→ **EXTRACT PROVIDED**:
>>

Spain’s Almodovar to win life award at Venice Film Festival

Spanish director Pedro Almodovar will receive a Golden Lion lifetime achievement award at the Venice Film Festival this year, the organisers said on Friday.

Spain's Almodovar to win life award at Venice Film Festival
Spanish director Pedro Almodovar at a photo call during the Cannes Film Festival in May. Photo: Loic Venance / AFP
They called the 69-year-old filmmaker the “greatest and most influential Spanish director” since Luis Bunuel last century.
 
Almodovar “has offered us the most multifaceted, controversial, and provocative portraits of post-Franco Spain,” festival director Alberto Barbera said in a press release. 
   
“The topics of transgression, desire, and identity are the terrain of choice for his films, which he imbues with corrosive humour and adorns with a visual splendour.”

<<

Set down the whole news article about Almodovar's Venice award, word for word, from its headline to its last sentence.

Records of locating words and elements
>>

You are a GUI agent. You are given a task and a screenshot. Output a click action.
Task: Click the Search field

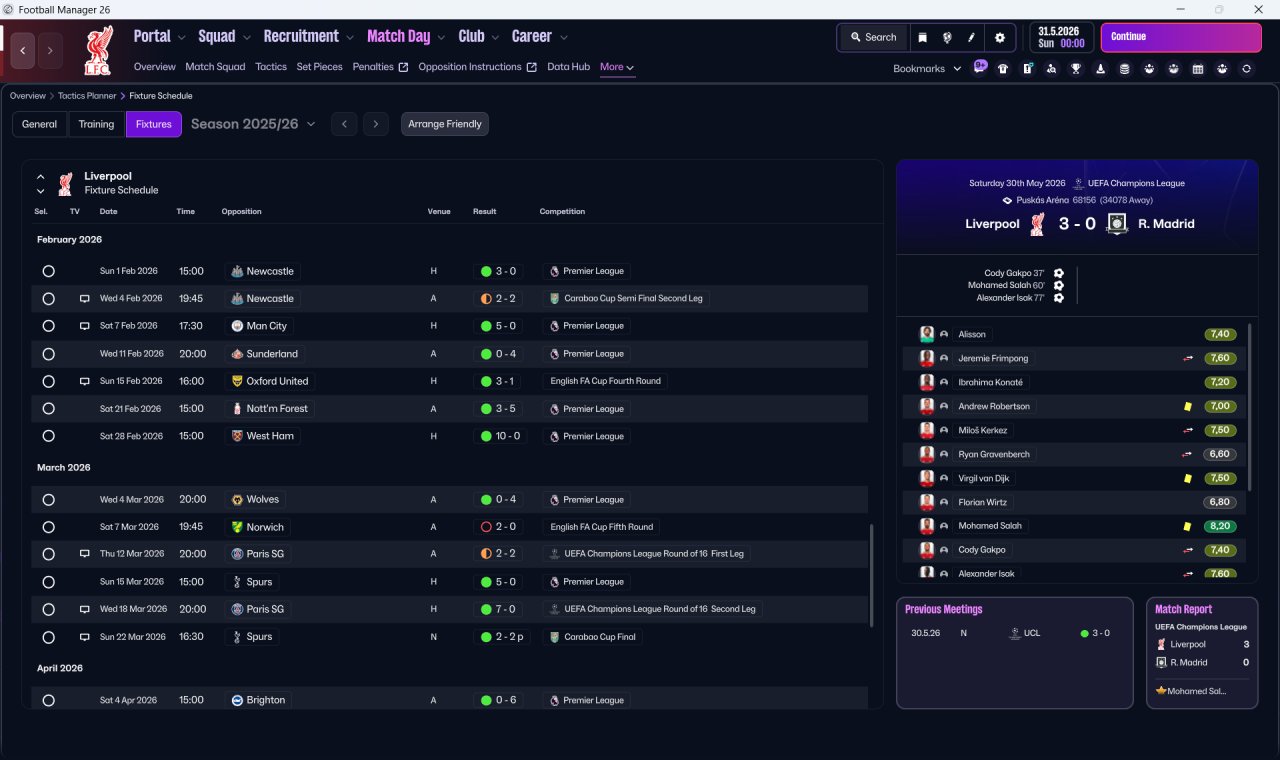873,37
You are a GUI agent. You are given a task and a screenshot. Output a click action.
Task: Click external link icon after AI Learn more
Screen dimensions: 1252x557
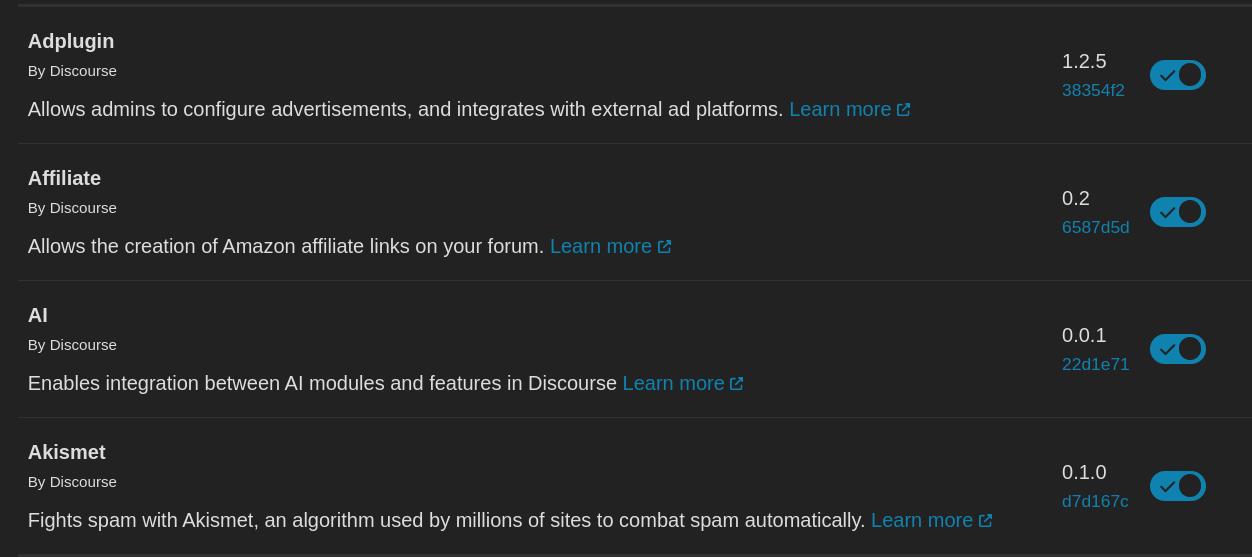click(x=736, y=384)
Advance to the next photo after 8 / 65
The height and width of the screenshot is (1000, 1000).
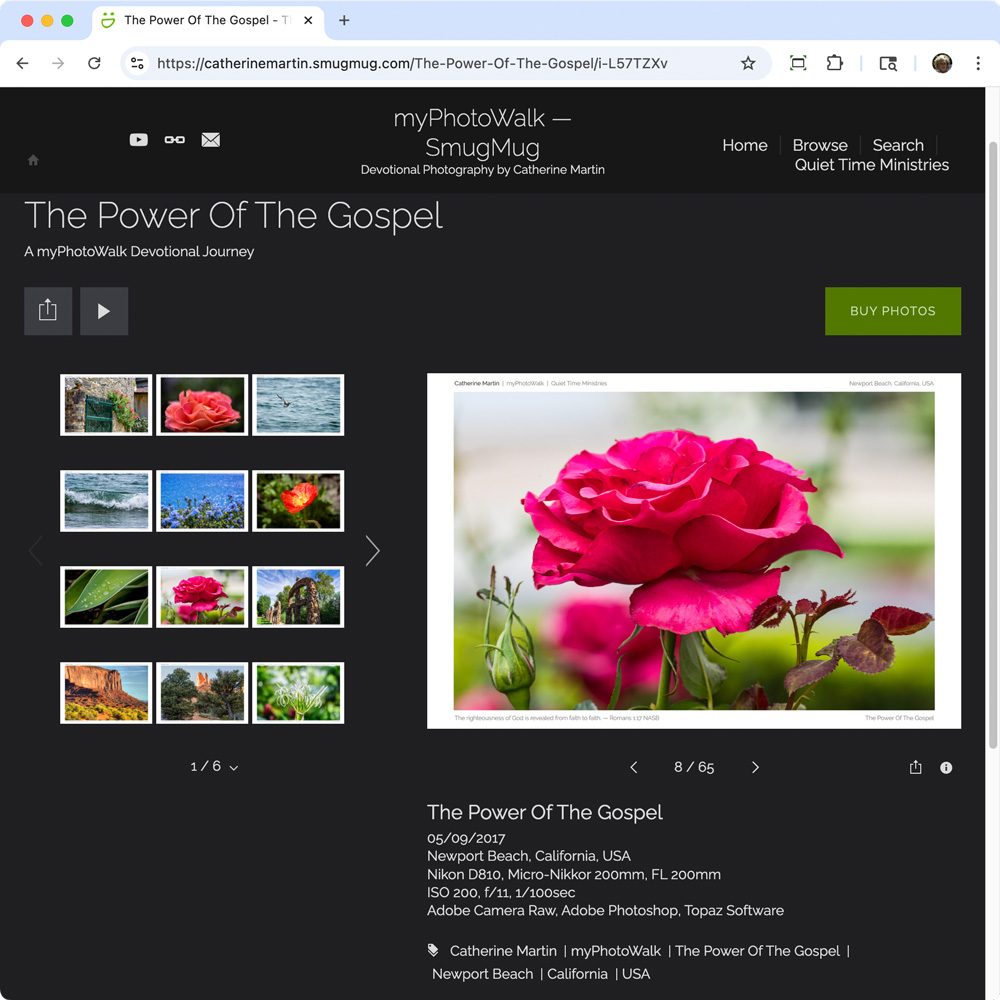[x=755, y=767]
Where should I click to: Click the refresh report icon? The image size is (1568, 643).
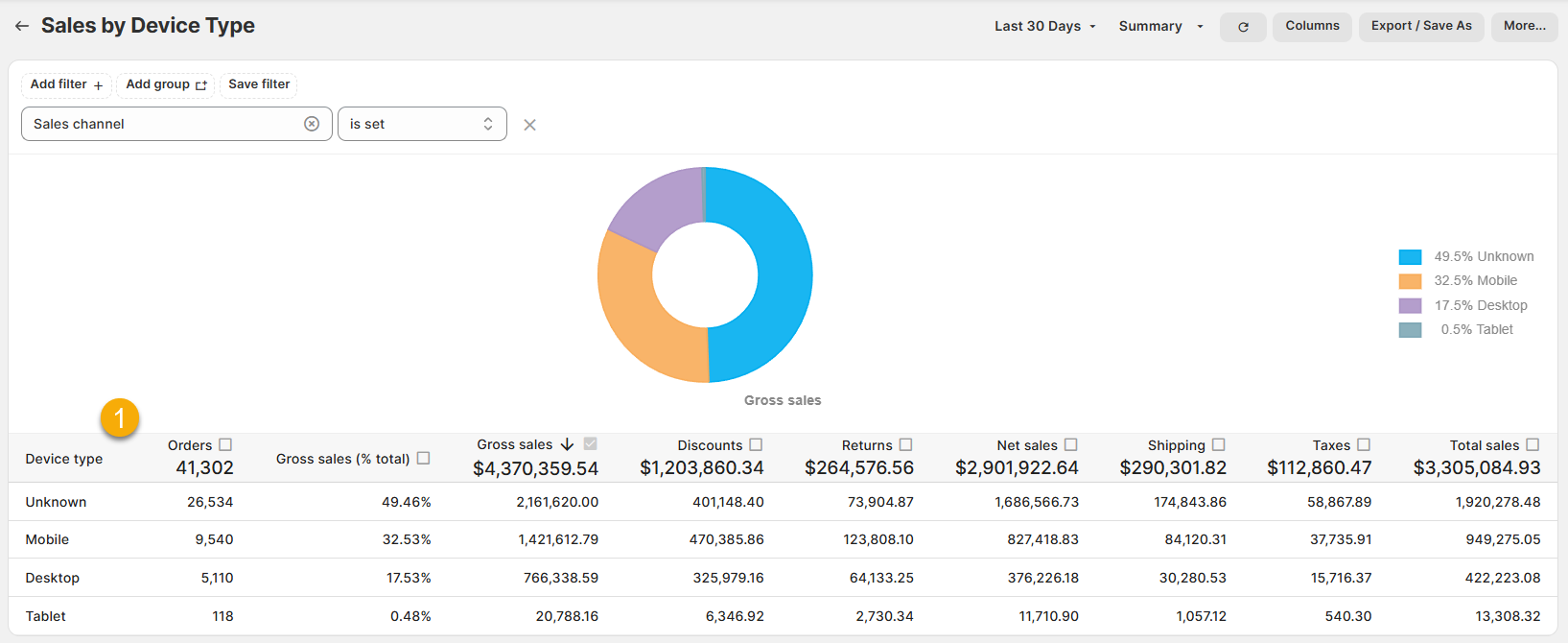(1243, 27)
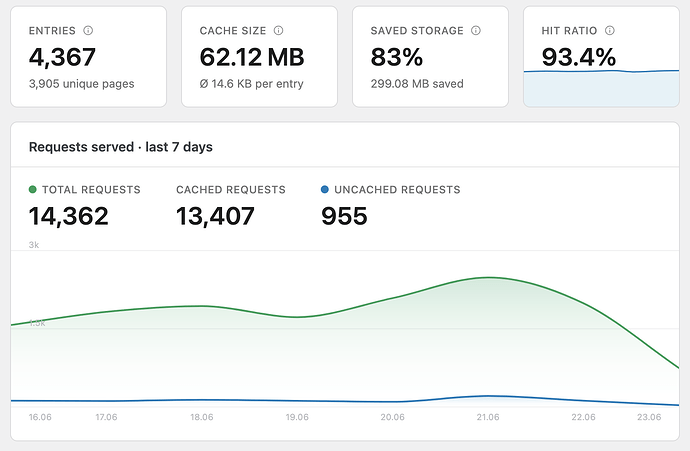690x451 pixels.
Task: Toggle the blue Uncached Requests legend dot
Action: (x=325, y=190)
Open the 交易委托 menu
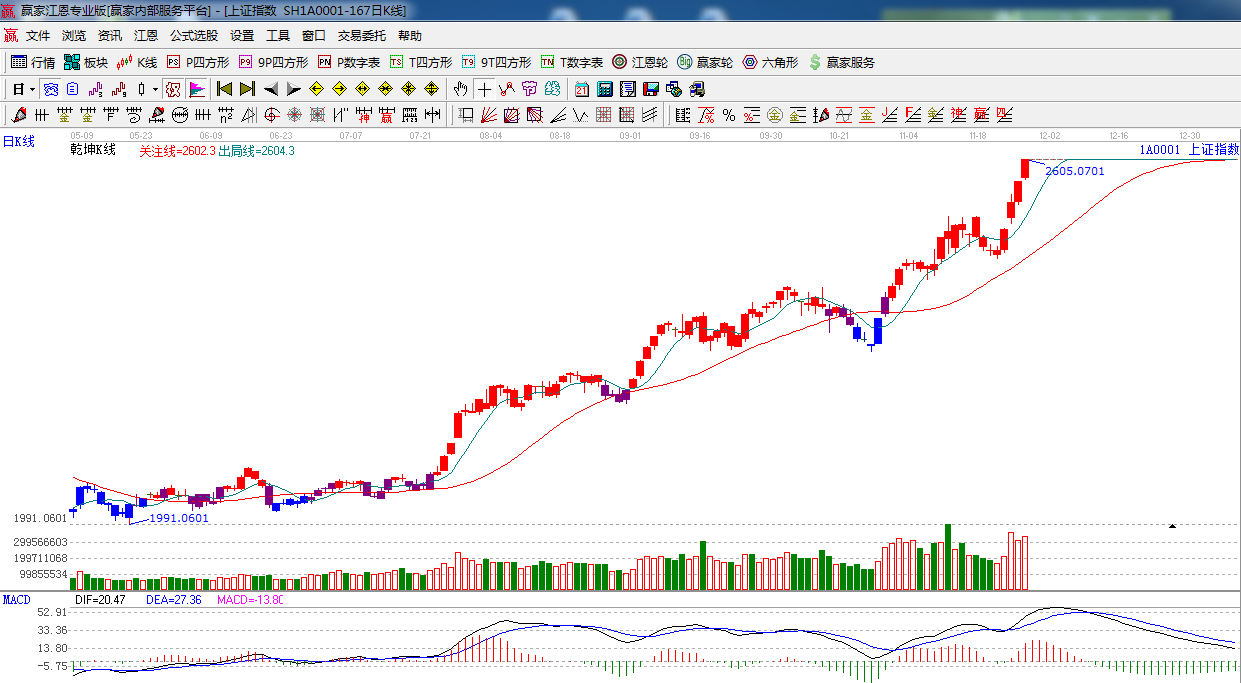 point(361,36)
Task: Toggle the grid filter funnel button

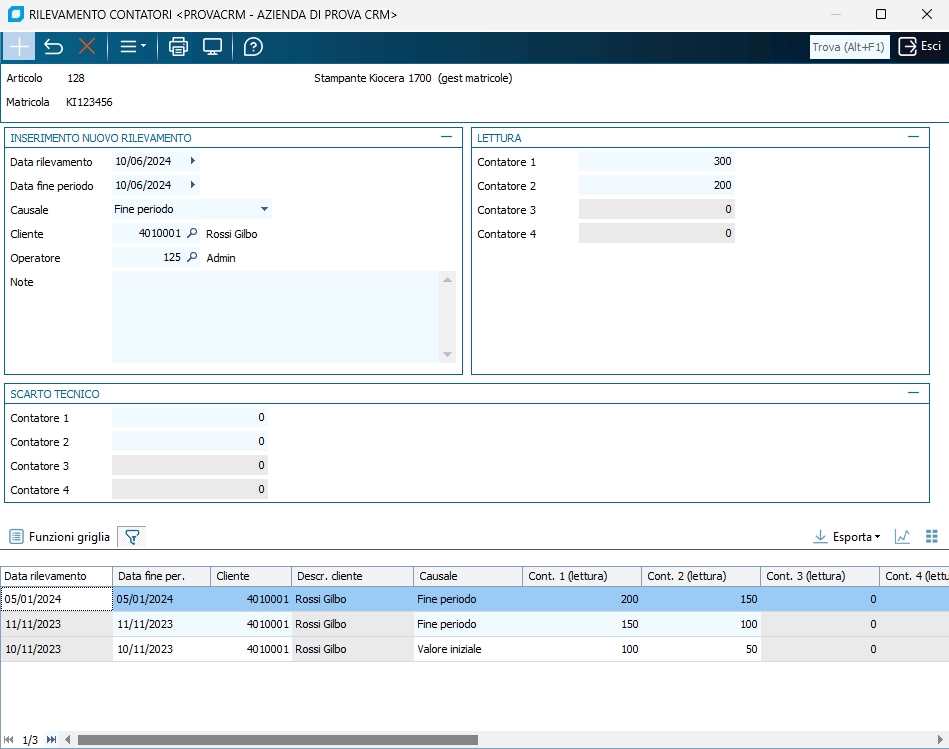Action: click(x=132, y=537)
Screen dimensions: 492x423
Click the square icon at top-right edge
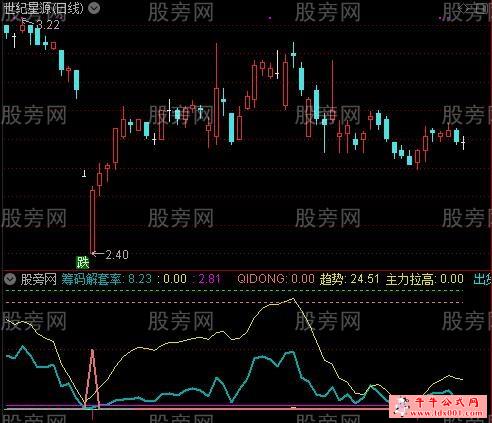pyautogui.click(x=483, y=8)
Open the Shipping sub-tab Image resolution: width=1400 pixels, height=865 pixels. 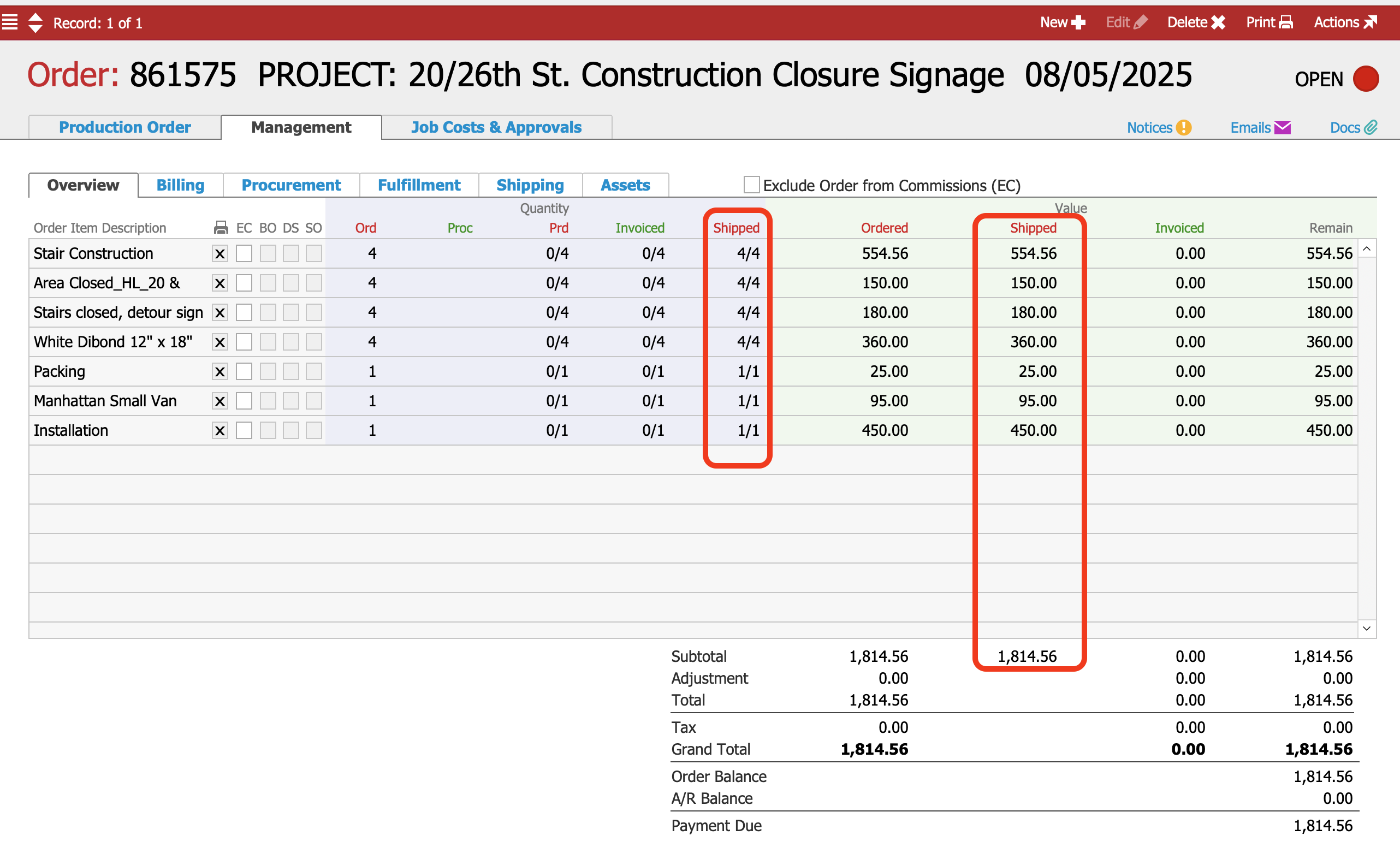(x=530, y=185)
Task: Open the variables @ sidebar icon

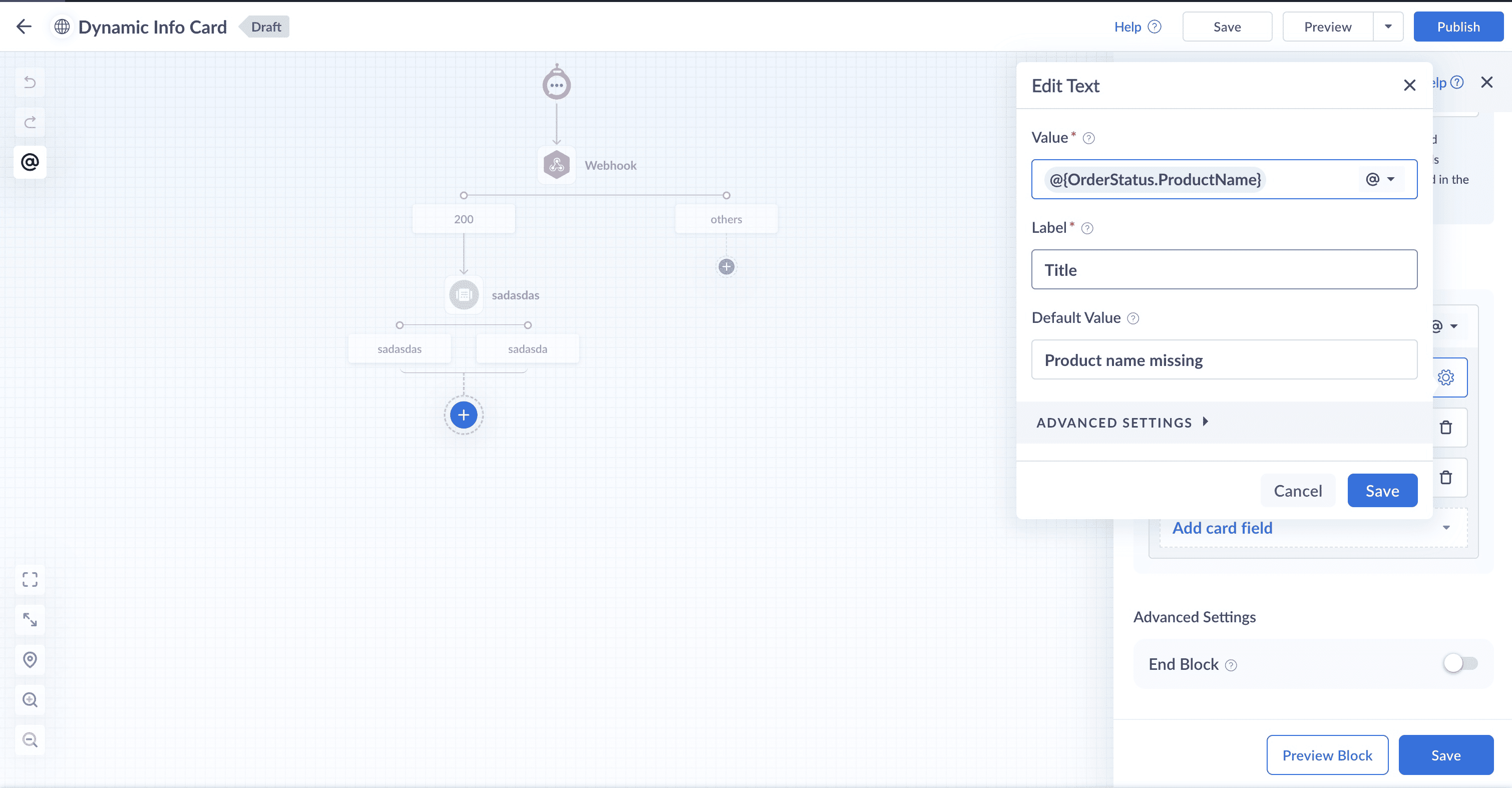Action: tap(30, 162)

<<

→ **FINISHED TASK**:
Spain’s Almodovar to win life award at Venice Film Festival

Spanish director Pedro Almodovar will receive a Golden Lion lifetime achievement award at the Venice Film Festival this year, the organisers said on Friday.

Spain's Almodovar to win life award at Venice Film Festival
Spanish director Pedro Almodovar at a photo call during the Cannes Film Festival in May. Photo: Loic Venance / AFP
They called the 69-year-old filmmaker the “greatest and most influential Spanish director” since Luis Bunuel last century.
 
Almodovar “has offered us the most multifaceted, controversial, and provocative portraits of post-Franco Spain,” festival director Alberto Barbera said in a press release. 
   
“The topics of transgression, desire, and identity are the terrain of choice for his films, which he imbues with corrosive humour and adorns with a visual splendour.”